Condense the paragraph of the page text on turbine meters that begins "Turbine meters are used to measure" into a bulleted list that keeps its main facts.

---------- Page text

This invention relates to turbine meters of the type used to measure the flow of gas by converting kinetic energy of the flowing gas to rotation of a turbine which has its axis parallel to the path of gas flow.
Turbine meters are used to measure both the flow of liquids and the flow of gases. However, the theory of operation of gas turbine meters differs somewhat from that of liquid driven meters due to the differences in the density and kinematic viscosity of the two fluids. Since liquids are essentially incompressible, the density of liquids does not vary significantly with pressure or temperature. Also, the density of liquids is relatively high so there is ample driving torque from liquid flow to overcome mechanical friction in the meter. Thus, small changes in retarding torques, for example due to increases in friction between moving parts, do not affect the performance of liquid turbine meters. Conversely, the density of gas is relatively low so that gas turbine meters are highly sensitive to changes in retarding torques within the meters, especially at low pressure and low flowrates. Changes in kinematic viscosity do affect the performance of both gas turbine meters and liquid turbine meters.

--------------------
---------- Provided material

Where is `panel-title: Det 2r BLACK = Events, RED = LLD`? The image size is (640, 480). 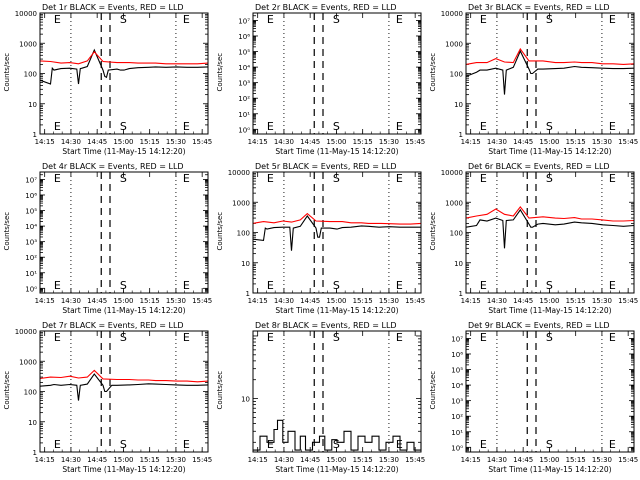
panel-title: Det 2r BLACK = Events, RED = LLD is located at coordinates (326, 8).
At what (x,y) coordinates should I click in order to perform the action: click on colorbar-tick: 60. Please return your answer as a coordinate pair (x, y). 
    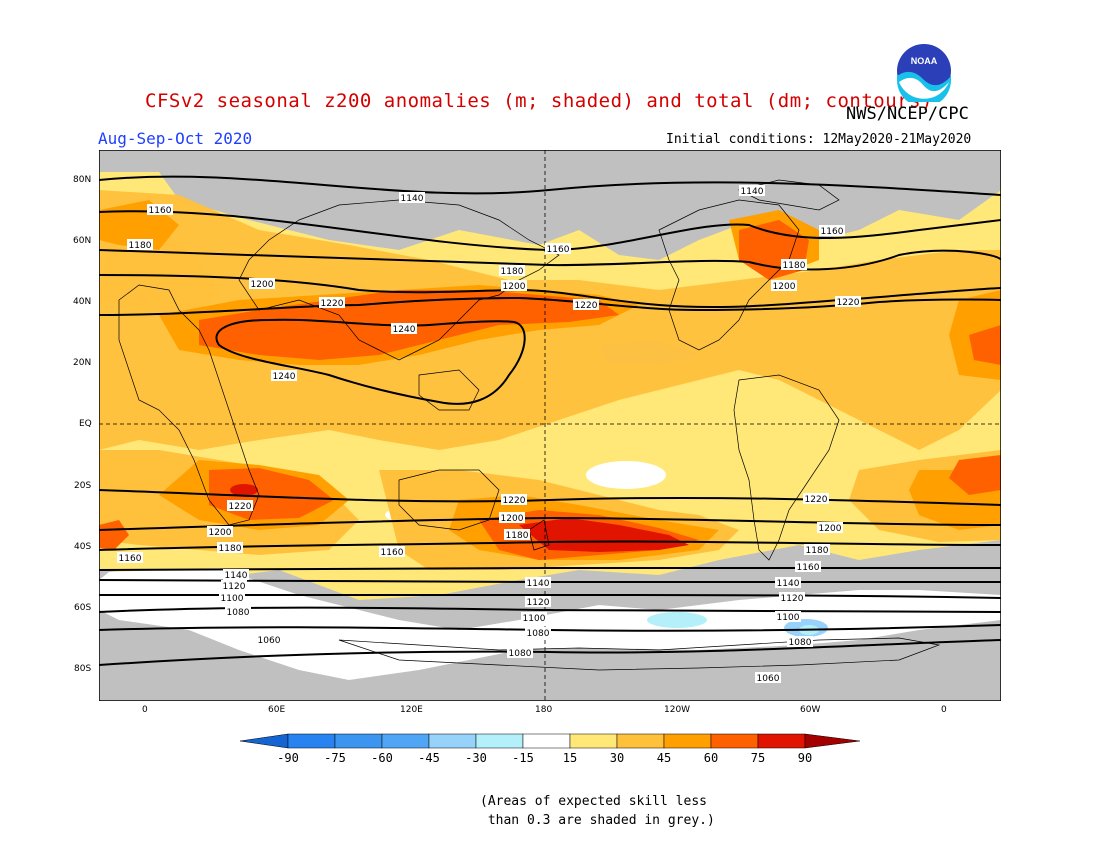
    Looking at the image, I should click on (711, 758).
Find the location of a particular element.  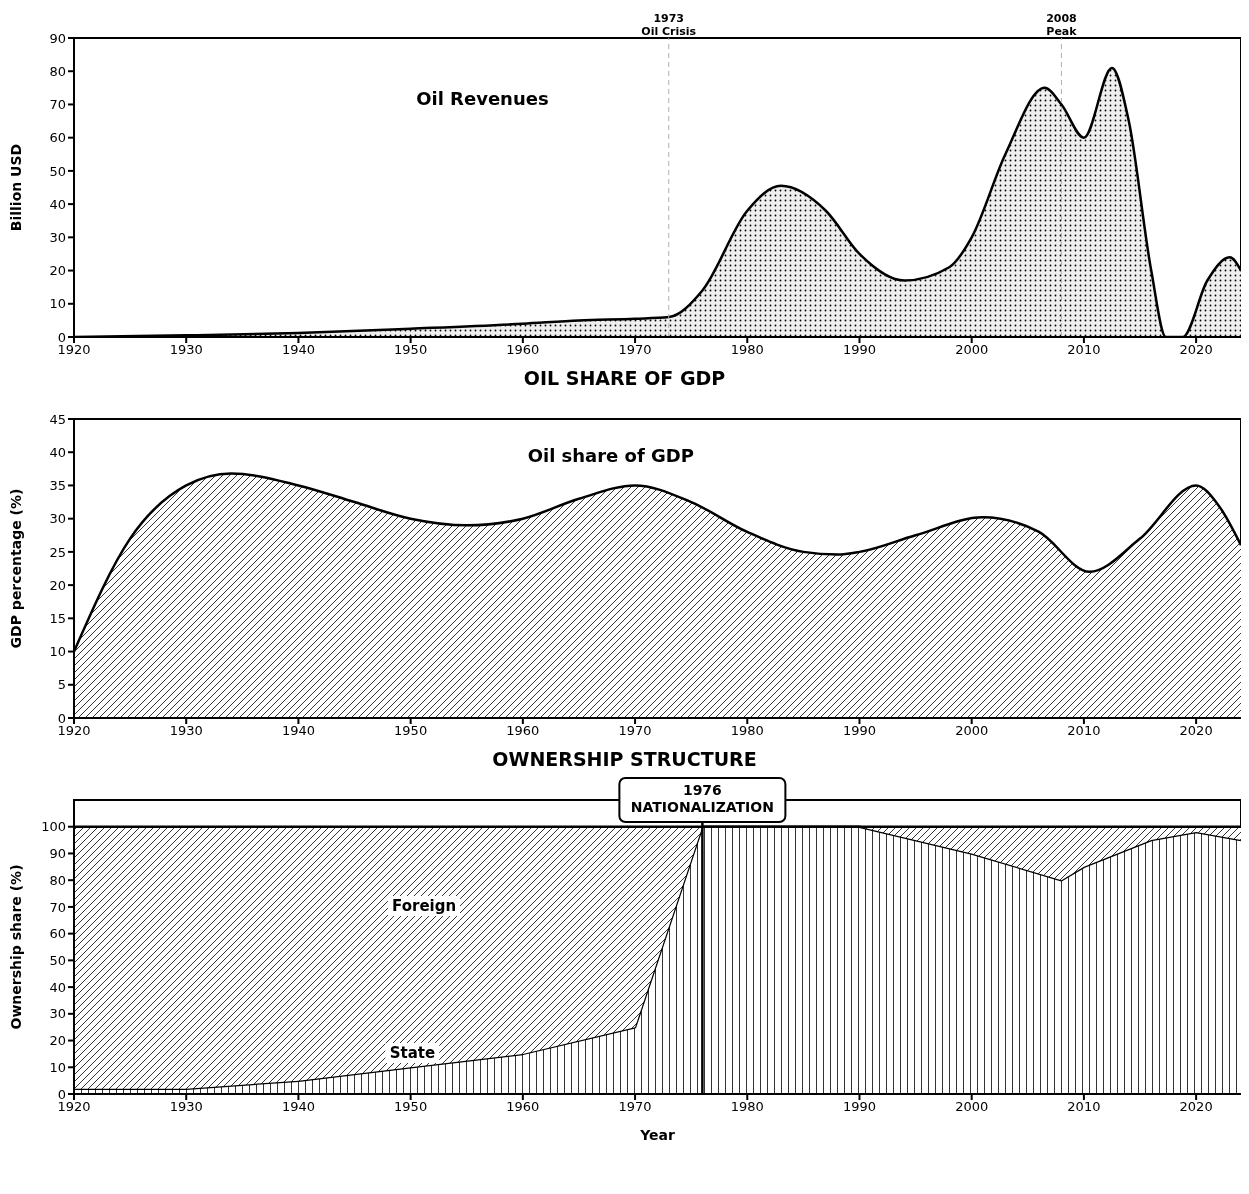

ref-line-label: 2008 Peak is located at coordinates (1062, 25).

--------------------
---------- Provided material

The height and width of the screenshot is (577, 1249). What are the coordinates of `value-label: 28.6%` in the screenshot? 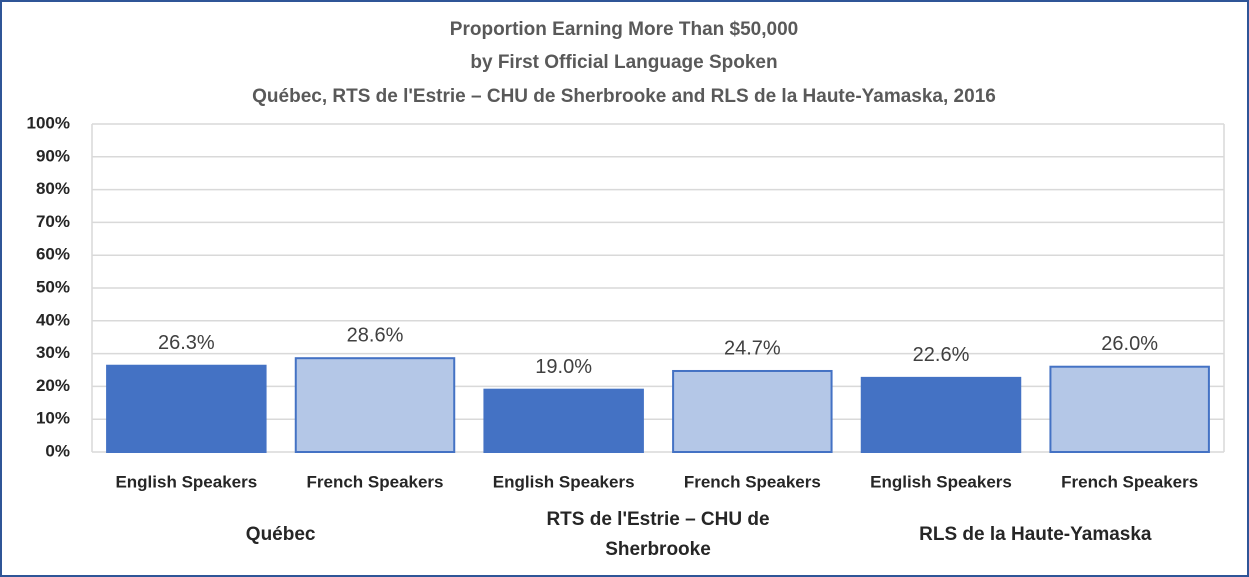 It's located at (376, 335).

--------------------

**Output for this task:**
- Turbine meters measure the flow of both liquids and gases.
- Gas turbine meters operate on somewhat different theory from liquid meters because the two fluids differ in density and kinematic viscosity.
- Liquids are essentially incompressible, so their density does not vary significantly with pressure or temperature.
- The high density of liquids provides ample driving torque to overcome mechanical friction. Small changes in retarding torques, such as increased friction between moving parts, therefore do not affect liquid turbine meters.
- The low density of gas makes gas turbine meters highly sensitive to changes in retarding torques, especially at low pressure and low flowrates.
- Changes in kinematic viscosity affect the performance of both gas and liquid turbine meters.